===== Material for the task =====
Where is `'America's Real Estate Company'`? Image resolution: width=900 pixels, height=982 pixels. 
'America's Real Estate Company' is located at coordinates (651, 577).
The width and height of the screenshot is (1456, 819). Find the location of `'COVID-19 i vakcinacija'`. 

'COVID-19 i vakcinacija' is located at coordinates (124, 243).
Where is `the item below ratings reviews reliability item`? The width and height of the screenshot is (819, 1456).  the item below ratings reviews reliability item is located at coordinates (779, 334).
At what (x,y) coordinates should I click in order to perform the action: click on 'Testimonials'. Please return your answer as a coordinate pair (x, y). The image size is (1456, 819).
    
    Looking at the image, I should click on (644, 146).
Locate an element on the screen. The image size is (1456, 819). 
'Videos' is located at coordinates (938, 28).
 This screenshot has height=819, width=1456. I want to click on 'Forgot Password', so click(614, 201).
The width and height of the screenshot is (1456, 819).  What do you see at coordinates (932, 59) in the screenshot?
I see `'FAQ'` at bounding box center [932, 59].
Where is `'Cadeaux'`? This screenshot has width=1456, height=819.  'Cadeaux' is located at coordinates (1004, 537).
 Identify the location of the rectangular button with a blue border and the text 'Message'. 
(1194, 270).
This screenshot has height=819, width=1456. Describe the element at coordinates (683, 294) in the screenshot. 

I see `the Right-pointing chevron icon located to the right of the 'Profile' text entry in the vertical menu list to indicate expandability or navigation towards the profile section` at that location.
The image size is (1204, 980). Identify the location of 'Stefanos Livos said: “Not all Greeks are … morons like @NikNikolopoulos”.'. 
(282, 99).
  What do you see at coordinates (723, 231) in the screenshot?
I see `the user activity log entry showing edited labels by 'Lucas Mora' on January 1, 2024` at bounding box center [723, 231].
=====
Written task :: Copy all of the rows above word for word.

Expected answer ::
Where is `'America's Real Estate Company'`? Image resolution: width=900 pixels, height=982 pixels. 
'America's Real Estate Company' is located at coordinates (651, 577).
The width and height of the screenshot is (1456, 819). Find the location of `'COVID-19 i vakcinacija'`. 

'COVID-19 i vakcinacija' is located at coordinates (124, 243).
Where is `the item below ratings reviews reliability item`? The width and height of the screenshot is (819, 1456).  the item below ratings reviews reliability item is located at coordinates (779, 334).
At what (x,y) coordinates should I click in order to perform the action: click on 'Testimonials'. Please return your answer as a coordinate pair (x, y). The image size is (1456, 819).
    
    Looking at the image, I should click on (644, 146).
Locate an element on the screen. The image size is (1456, 819). 
'Videos' is located at coordinates (938, 28).
 This screenshot has height=819, width=1456. I want to click on 'Forgot Password', so click(614, 201).
The width and height of the screenshot is (1456, 819).  What do you see at coordinates (932, 59) in the screenshot?
I see `'FAQ'` at bounding box center [932, 59].
Where is `'Cadeaux'`? This screenshot has width=1456, height=819.  'Cadeaux' is located at coordinates (1004, 537).
 Identify the location of the rectangular button with a blue border and the text 'Message'. 
(1194, 270).
This screenshot has height=819, width=1456. Describe the element at coordinates (683, 294) in the screenshot. 

I see `the Right-pointing chevron icon located to the right of the 'Profile' text entry in the vertical menu list to indicate expandability or navigation towards the profile section` at that location.
The image size is (1204, 980). Identify the location of 'Stefanos Livos said: “Not all Greeks are … morons like @NikNikolopoulos”.'. 
(282, 99).
  What do you see at coordinates (723, 231) in the screenshot?
I see `the user activity log entry showing edited labels by 'Lucas Mora' on January 1, 2024` at bounding box center [723, 231].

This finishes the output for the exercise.